• _Task_: Only the lines from the one containing "The height and" through the final line below belong in the output, copied exactly and without pictures.

• _Collected data entries_:
•••••

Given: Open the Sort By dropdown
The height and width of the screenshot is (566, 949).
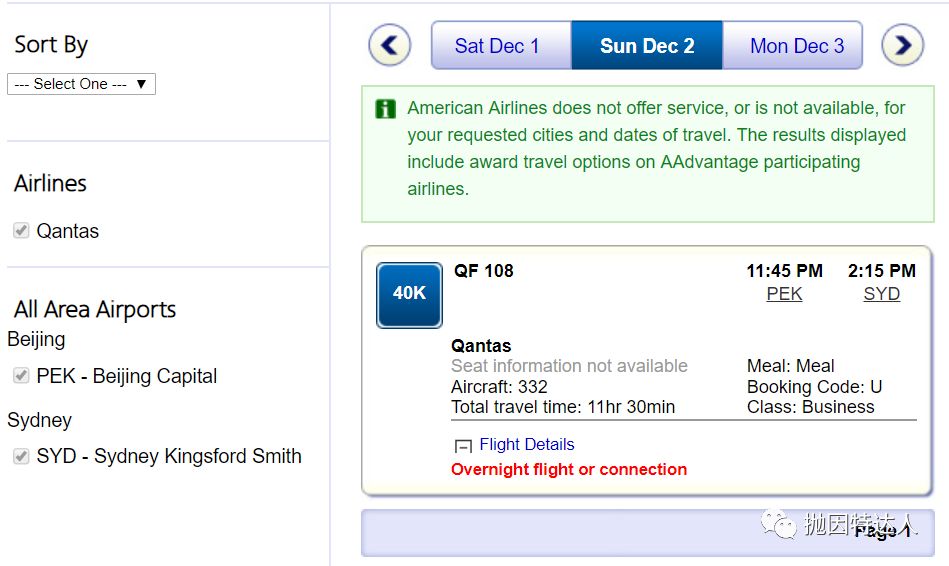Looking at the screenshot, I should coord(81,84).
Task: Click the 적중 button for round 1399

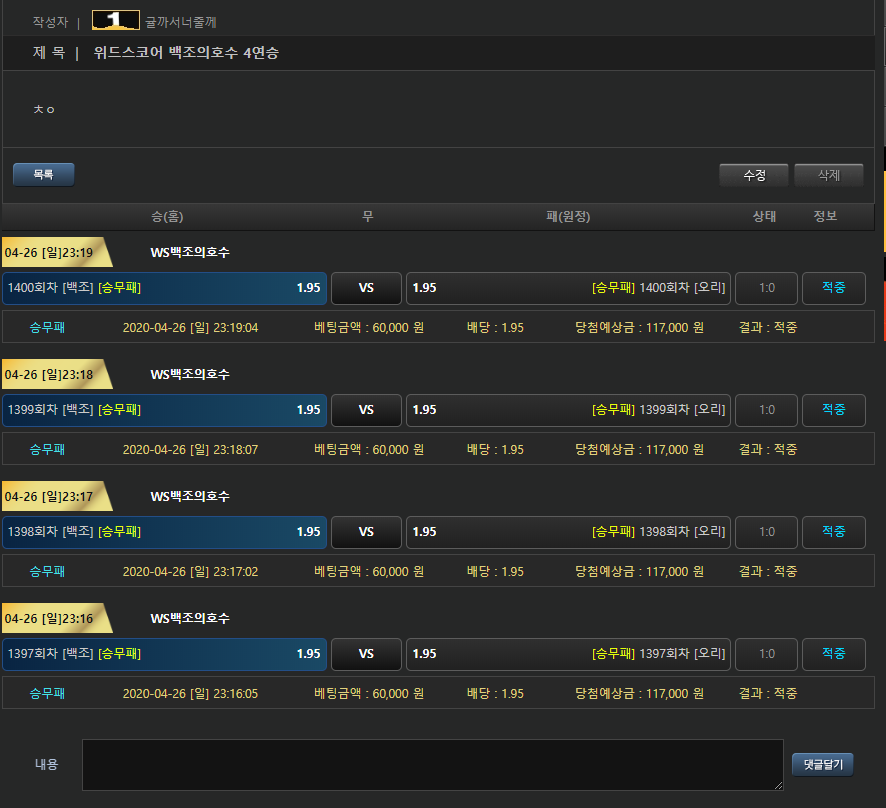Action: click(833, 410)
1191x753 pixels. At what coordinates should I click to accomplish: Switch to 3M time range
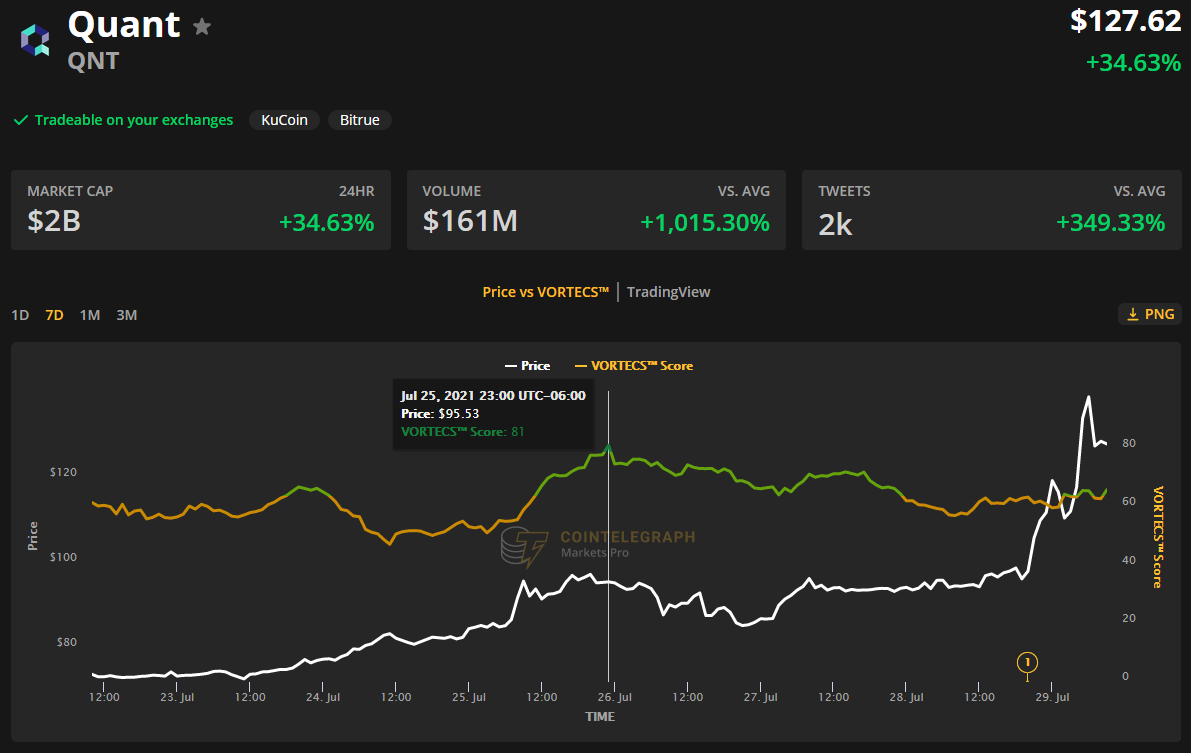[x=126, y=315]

•••••

• _Response to this task_:
The height and width of the screenshot is (566, 949).
Looking at the screenshot, I should coord(81,84).
Task: Click the 적중 button for round 1399

Action: click(833, 410)
1191x753 pixels. At what coordinates should I click to accomplish: Switch to 3M time range
[x=126, y=315]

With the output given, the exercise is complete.